Dressing a Minor Burn
Burns require a slightly different approach. After cooling the burn under cool (not ice-cold) running water for at least 10 minutes, apply a thin layer of petroleum jelly or an antimicrobial ointment, then cover it with a non-adherent dressing. The non-adherent layer is especially important for burns because burned skin is fragile, and pulling off a stuck bandage can tear newly forming tissue. Avoid cotton balls or fluffy gauze directly on a burn, as fibers can embed in the wound surface. For superficial burns, honey-based wound dressings have been shown to heal as well as or better than several conventional options.
How to Apply the Dressing
Start by washing your hands thoroughly, or wear disposable gloves if you have them. Place the absorbent side of the gauze pad or dressing directly over the wound, making sure it extends at least half an inch beyond the wound edges in all directions. Secure it with medical tape on all sides, or wrap it with a conforming bandage if the wound is on an arm or leg. The dressing should be snug enough to stay in place but not so tight that it restricts blood flow. If the skin below the bandage feels numb, tingles, or turns pale, loosen the wrapping.
For adhesive bandages on small cuts, the process is simpler: peel, center the pad over the wound, and press the adhesive edges firmly onto clean, dry skin. If the area is hairy, consider trimming (not shaving) the hair around the wound so the adhesive sticks properly.
When to Change the Dressing
How often you change a dressing depends on the type you’re using and how much the wound is draining. Plain gauze without a border can be changed up to three times a day if the wound is draining heavily. Gauze with an adhesive border typically gets changed once a day. Foam dressings can stay on for two to three days, and hydrocolloid dressings also last about two to three days before they need replacing. Transparent films can stay in place for two to three days as well.
Regardless of the schedule, change the dressing immediately if it becomes soaked through, visibly dirty, or starts peeling off.
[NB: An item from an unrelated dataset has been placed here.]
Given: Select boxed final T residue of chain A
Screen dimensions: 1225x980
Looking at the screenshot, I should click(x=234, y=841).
Every time you change it, gently clean the wound again, reapply petroleum jelly, and put on a fresh dressing. This is also your chance to check how the wound is healing.
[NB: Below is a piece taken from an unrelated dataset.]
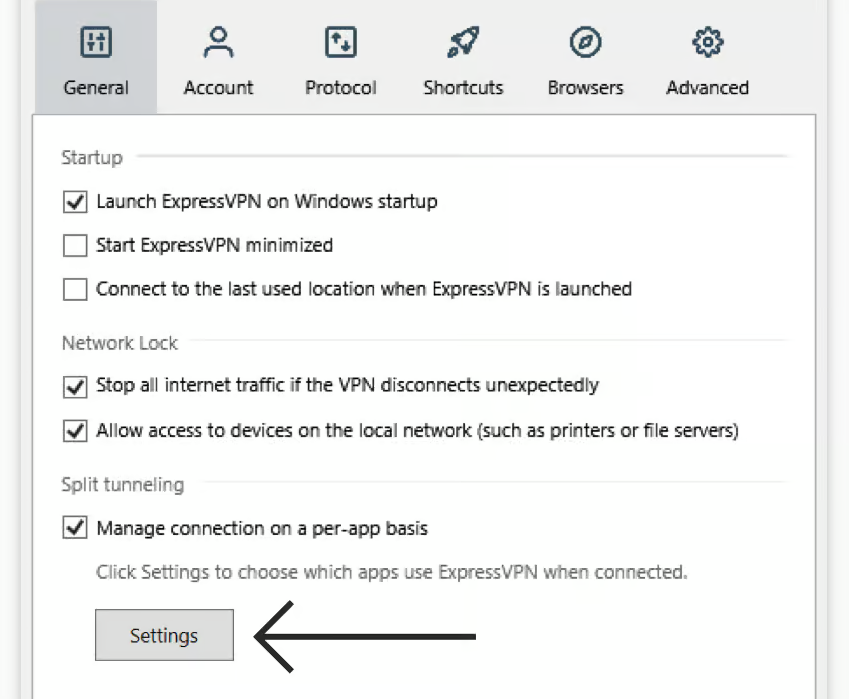Open the Shortcuts tab label
The height and width of the screenshot is (699, 849).
pos(463,87)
Signs of Infection to Watch For
Some redness and mild swelling around a fresh wound is normal. What you’re watching for is change, particularly worsening symptoms a few days into healing. The key warning signs of infection are spreading redness that extends outward from the wound edges, increasing warmth around the area, swelling that gets worse instead of better, new or intensifying pain, and increased fluid leaking from the wound (especially if it turns cloudy, green, or foul-smelling). A low-grade fever can accompany a wound infection as well. If you notice any of these changes, the wound needs medical evaluation.
Wounds That Need Professional Care
Not every wound can be handled at home. Wounds deeper than about 6 millimeters (a quarter inch), longer than about 19 millimeters (three-quarters of an inch), or with jagged, gaping edges that won’t stay together on their own are likely to need stitches or medical adhesive. Shallow wounds under those thresholds can usually heal fine with proper home care.
Puncture wounds, animal bites, wounds contaminated with soil or rust, and any cut that exposes fat, muscle, or bone should be seen by a professional. The same goes for wounds that won’t stop bleeding or any injury to the face where scarring is a concern.
Tetanus is also worth considering. If you’ve had your full tetanus vaccine series and your last booster was less than five years ago, you’re covered for any wound type. For clean, minor wounds, a booster is recommended if your last shot was 10 or more years ago. For dirty or deep wounds, that window tightens to five years. If you’re unsure of your vaccination history or never completed the primary series, any wound warrants a tetanus shot.